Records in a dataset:
○ ○ ○ ○ ○

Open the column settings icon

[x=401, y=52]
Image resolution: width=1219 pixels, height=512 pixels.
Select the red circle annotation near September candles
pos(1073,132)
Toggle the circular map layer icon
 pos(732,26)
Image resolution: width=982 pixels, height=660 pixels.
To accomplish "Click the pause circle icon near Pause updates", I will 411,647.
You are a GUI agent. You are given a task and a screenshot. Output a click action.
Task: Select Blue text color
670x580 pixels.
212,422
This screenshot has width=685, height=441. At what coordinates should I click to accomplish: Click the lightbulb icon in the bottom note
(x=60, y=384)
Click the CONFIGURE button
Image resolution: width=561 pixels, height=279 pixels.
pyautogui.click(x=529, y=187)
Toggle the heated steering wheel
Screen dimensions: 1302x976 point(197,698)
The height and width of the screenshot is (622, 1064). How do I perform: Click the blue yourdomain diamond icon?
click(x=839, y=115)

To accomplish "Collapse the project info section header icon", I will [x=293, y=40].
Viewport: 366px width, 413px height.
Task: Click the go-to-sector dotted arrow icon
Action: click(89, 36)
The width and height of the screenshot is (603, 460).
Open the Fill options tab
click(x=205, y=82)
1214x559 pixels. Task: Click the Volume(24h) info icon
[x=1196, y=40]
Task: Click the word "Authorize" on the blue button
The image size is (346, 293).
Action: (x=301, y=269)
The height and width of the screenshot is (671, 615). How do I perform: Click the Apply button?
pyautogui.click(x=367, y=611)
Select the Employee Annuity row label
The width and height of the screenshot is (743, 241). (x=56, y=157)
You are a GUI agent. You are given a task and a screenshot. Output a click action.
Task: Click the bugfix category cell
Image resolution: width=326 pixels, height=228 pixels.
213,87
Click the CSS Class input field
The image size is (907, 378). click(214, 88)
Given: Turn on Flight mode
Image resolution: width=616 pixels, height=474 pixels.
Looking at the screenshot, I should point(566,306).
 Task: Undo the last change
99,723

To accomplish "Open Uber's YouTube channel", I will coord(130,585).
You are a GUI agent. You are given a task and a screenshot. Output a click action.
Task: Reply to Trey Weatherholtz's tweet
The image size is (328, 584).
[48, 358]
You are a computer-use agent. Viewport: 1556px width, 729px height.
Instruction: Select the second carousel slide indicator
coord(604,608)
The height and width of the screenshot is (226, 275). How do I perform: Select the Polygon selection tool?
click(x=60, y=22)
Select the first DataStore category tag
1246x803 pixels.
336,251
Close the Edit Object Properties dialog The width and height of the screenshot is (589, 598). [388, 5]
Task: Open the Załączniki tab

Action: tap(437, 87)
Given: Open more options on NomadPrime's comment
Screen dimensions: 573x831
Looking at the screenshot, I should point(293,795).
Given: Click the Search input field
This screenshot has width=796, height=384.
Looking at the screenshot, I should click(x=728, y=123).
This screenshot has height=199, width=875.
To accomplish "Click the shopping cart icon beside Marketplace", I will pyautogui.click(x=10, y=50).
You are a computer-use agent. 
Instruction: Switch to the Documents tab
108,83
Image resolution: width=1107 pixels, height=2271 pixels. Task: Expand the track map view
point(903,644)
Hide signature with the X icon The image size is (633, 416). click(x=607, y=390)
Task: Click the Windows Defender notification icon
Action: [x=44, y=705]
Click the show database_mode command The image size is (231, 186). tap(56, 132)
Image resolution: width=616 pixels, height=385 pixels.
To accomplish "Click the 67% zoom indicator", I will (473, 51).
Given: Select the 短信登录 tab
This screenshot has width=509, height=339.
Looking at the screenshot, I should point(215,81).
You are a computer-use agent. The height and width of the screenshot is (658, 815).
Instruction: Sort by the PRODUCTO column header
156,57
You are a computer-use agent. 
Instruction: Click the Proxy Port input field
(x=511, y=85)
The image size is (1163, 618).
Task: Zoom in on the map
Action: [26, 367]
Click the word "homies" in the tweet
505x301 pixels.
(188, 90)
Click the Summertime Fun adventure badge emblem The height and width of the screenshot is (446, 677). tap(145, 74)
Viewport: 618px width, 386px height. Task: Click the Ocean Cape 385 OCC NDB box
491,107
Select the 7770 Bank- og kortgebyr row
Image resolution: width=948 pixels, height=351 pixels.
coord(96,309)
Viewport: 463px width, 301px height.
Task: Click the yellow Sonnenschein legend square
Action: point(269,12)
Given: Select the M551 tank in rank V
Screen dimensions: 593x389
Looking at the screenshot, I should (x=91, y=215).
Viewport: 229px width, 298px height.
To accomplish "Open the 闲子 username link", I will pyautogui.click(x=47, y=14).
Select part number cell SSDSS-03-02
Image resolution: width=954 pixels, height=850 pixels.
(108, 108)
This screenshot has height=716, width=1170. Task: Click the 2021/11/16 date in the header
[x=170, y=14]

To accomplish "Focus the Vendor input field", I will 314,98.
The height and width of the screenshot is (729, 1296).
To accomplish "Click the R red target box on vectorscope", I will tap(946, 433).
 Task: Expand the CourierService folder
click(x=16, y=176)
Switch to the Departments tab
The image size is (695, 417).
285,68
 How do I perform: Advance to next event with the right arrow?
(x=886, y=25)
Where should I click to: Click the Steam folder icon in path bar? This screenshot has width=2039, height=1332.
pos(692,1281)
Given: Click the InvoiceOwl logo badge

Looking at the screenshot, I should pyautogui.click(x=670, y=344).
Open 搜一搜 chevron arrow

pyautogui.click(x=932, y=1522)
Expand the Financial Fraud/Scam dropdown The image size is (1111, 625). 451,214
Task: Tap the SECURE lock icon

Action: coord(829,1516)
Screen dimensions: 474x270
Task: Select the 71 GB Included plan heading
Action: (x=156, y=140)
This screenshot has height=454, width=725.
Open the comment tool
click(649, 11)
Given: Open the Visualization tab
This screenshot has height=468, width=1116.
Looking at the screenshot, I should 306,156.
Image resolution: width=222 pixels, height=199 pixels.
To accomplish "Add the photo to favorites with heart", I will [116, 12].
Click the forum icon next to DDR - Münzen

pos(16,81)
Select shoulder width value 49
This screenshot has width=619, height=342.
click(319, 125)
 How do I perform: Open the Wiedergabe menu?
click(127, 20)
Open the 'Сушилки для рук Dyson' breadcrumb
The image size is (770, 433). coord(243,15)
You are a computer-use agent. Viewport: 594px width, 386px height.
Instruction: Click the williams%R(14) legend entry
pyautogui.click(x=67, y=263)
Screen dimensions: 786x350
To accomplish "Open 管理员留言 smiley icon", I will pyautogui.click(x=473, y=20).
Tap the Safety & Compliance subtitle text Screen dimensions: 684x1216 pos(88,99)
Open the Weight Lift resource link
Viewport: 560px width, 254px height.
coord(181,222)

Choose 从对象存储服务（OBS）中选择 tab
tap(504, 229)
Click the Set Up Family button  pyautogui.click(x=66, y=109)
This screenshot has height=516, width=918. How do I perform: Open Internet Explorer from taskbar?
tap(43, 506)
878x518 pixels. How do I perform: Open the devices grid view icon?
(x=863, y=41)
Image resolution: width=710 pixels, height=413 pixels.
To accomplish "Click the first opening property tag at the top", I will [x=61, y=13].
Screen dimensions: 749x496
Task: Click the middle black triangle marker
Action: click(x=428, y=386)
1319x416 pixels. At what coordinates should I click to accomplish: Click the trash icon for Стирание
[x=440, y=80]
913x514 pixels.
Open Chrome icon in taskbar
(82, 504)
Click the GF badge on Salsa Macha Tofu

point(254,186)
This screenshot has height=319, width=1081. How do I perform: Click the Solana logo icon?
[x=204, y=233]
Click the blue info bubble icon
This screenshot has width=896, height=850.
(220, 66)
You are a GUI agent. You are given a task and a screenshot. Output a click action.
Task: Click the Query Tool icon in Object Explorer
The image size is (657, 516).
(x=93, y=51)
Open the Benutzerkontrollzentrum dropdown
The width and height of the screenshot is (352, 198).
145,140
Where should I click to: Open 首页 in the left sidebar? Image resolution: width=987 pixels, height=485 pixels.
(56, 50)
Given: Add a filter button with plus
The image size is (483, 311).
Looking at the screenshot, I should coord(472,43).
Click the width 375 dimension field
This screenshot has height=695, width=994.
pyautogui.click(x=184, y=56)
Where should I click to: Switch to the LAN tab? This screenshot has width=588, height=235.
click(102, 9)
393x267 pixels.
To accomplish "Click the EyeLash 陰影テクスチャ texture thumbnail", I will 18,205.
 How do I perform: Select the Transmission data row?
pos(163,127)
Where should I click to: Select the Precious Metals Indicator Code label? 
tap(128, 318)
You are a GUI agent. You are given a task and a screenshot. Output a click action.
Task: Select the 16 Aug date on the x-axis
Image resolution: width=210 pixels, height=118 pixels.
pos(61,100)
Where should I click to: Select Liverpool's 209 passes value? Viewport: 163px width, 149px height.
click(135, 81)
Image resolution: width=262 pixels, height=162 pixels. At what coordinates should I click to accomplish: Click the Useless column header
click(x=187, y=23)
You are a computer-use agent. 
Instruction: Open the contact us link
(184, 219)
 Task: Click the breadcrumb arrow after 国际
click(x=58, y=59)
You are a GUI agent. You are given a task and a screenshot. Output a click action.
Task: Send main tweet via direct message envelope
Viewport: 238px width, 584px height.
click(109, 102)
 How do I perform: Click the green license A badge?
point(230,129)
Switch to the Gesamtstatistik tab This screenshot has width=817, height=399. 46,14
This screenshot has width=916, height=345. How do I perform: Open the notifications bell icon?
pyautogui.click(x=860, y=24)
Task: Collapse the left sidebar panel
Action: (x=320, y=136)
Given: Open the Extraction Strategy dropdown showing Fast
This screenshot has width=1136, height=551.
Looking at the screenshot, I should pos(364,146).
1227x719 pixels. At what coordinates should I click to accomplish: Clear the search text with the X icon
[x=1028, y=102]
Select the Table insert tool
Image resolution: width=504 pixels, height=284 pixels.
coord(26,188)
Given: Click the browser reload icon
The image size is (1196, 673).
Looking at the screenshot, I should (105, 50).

○ ○ ○ ○ ○

Pull out each line above that contains the word "badge". Case counts.

Click the Summertime Fun adventure badge emblem The height and width of the screenshot is (446, 677). tap(145, 74)
Given: Click the InvoiceOwl logo badge
Click the GF badge on Salsa Macha Tofu
 How do I perform: Click the green license A badge?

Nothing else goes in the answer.